Material for this task:

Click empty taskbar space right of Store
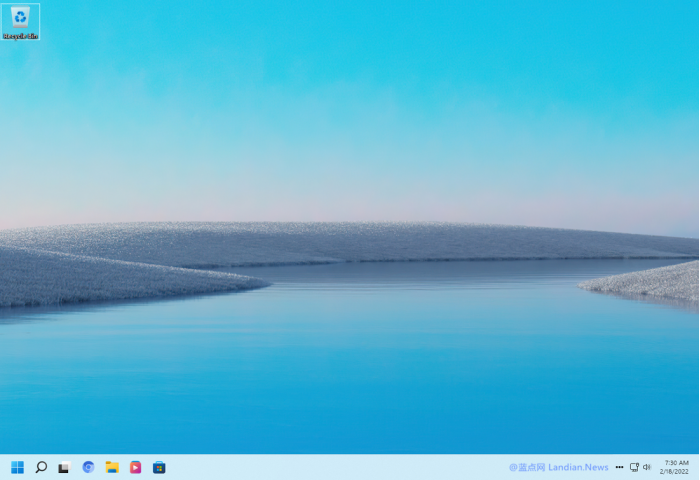pos(330,467)
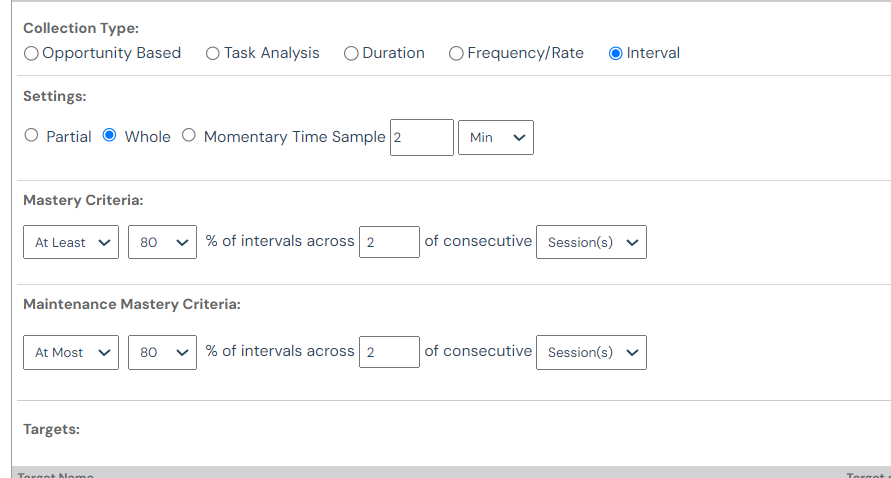Open Mastery Criteria Session(s) dropdown
891x478 pixels.
point(591,242)
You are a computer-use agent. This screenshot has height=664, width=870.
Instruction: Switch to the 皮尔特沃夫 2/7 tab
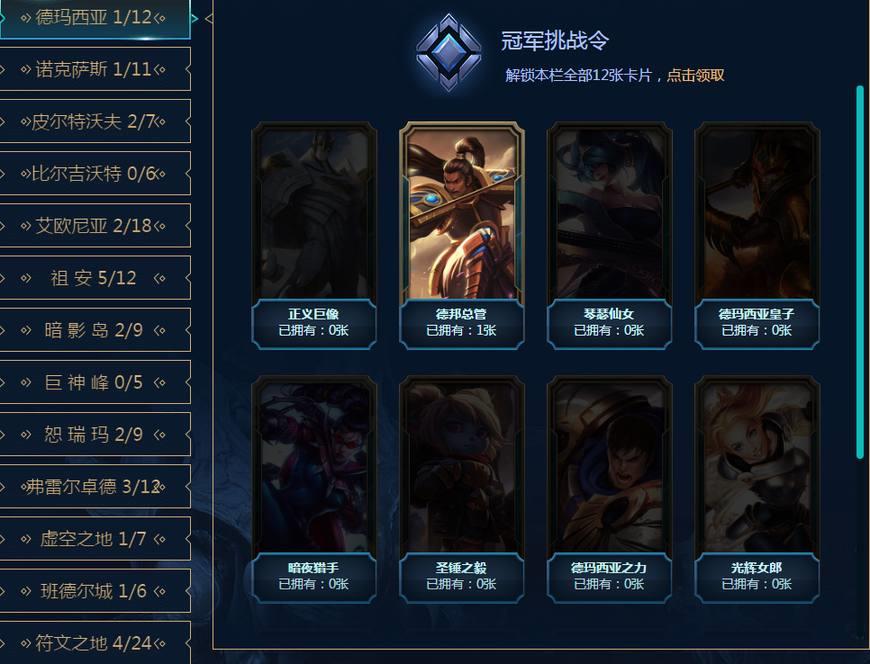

What is being asked: Please set down, word for word, the lines starting at the line that holds "You are a computer-use" and running to the end of the listing, with no pictures.

Answer to this problem:
You are a computer-use agent. This screenshot has height=664, width=870.
Instruction: Switch to the 皮尔特沃夫 2/7 tab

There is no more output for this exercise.